**PROBLEM DESCRIPTION:**
Beneath this line sits some data. Return only its lines from the one holding "This screenshot has width=1328, height=896." through the one holding "the Realizacija stopwatch", inclusive, exactly, with the images removed.

ENTRIES SUPPLIED section start

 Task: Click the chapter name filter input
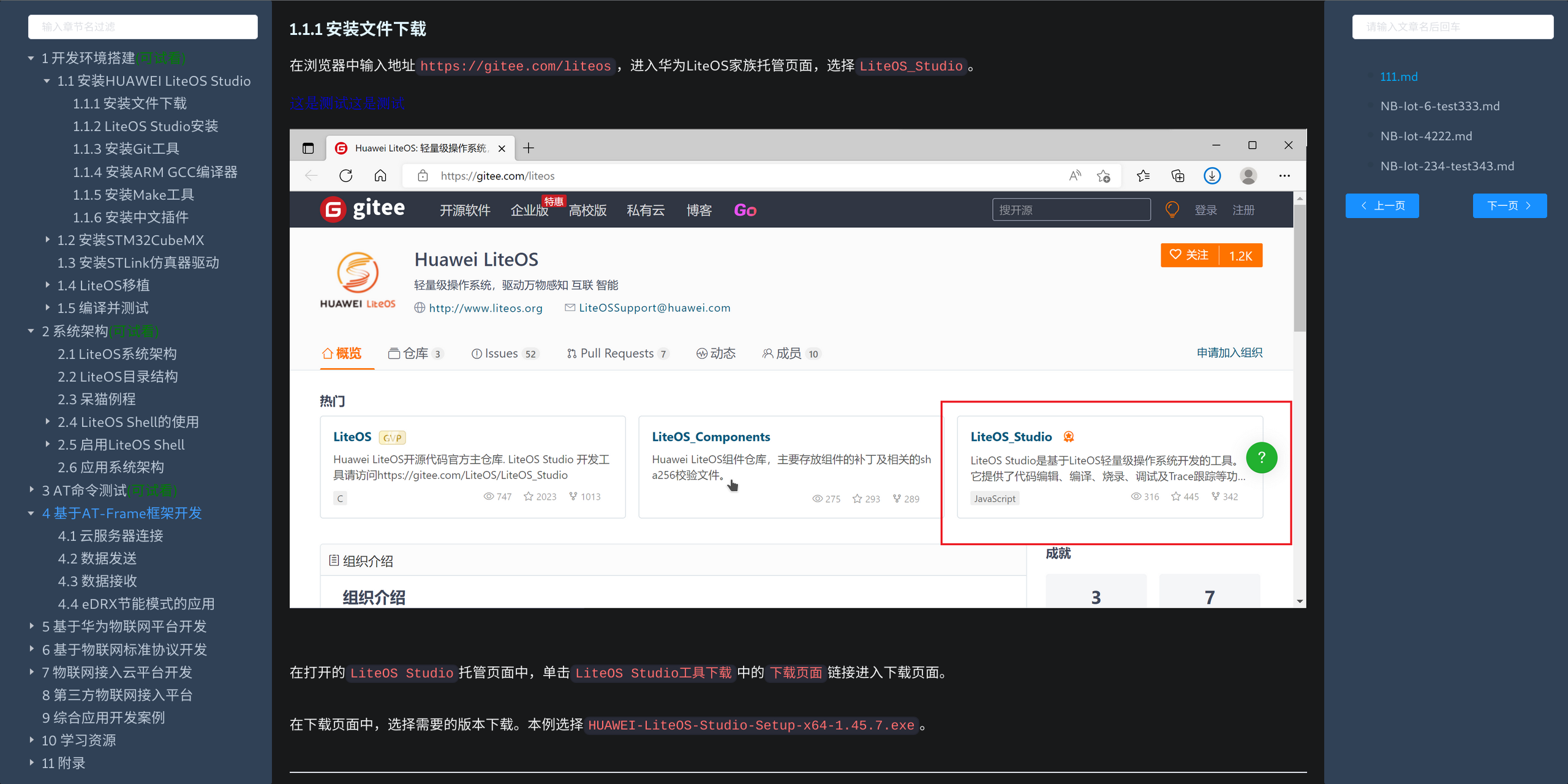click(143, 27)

ENTRIES SUPPLIED section end
ENTRIES SUPPLIED section start

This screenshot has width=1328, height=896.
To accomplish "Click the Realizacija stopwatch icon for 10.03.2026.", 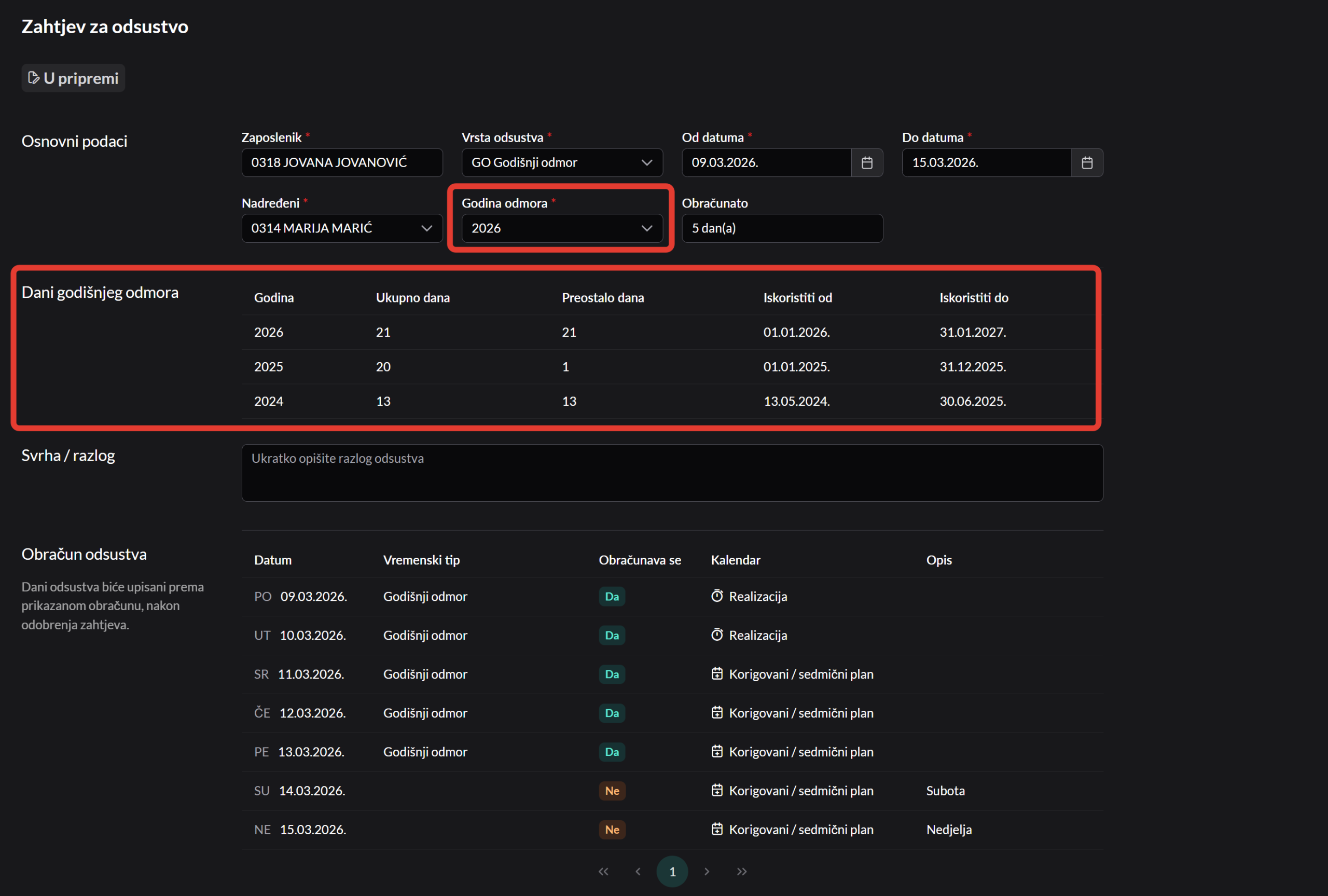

ENTRIES SUPPLIED section end
ENTRIES SUPPLIED section start

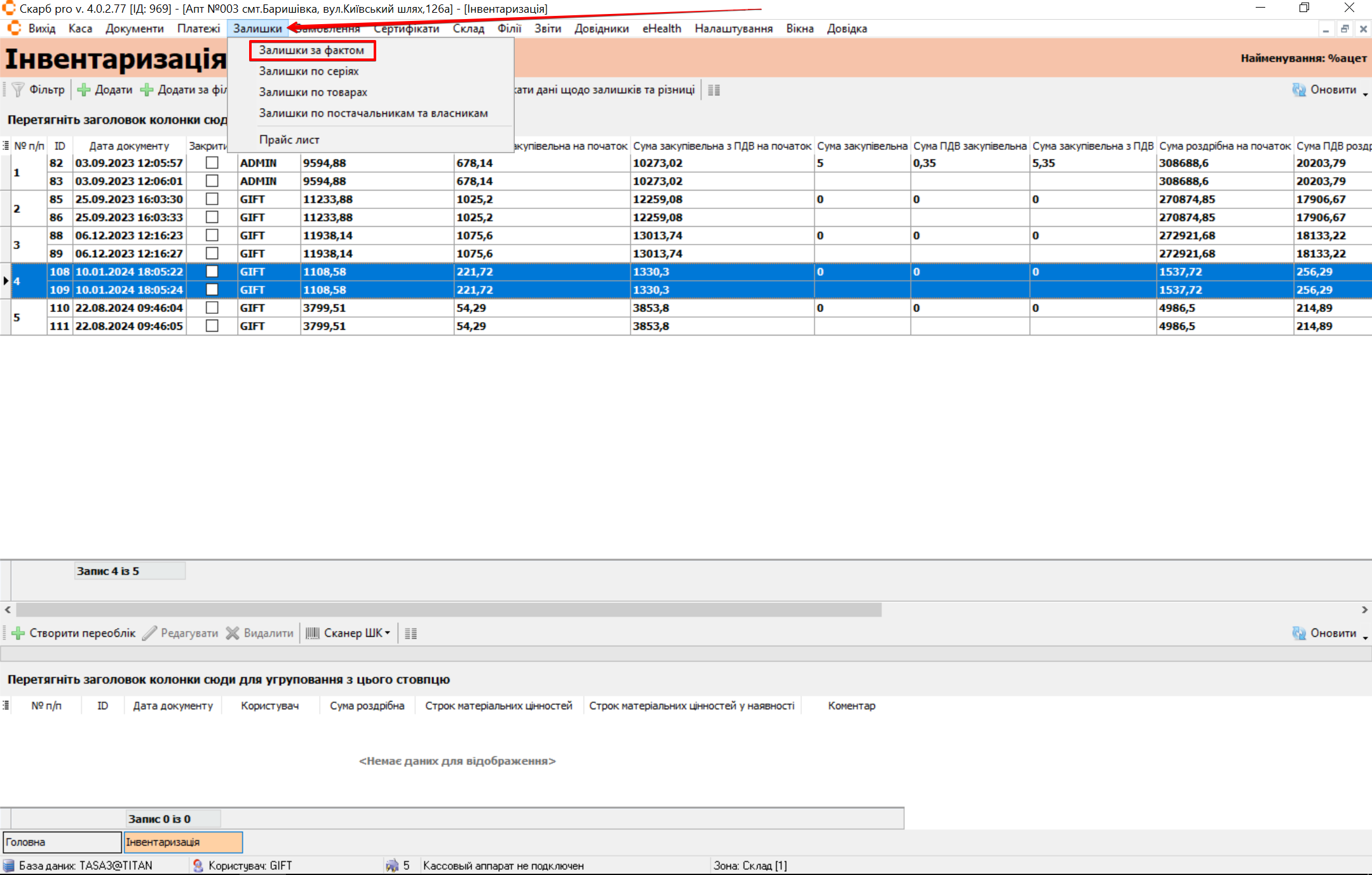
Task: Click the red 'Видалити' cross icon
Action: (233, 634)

ENTRIES SUPPLIED section end

**TASK SOLUTION:**
This screenshot has width=1328, height=896.
To accomplish "Click the Realizacija stopwatch icon for 10.03.2026.", 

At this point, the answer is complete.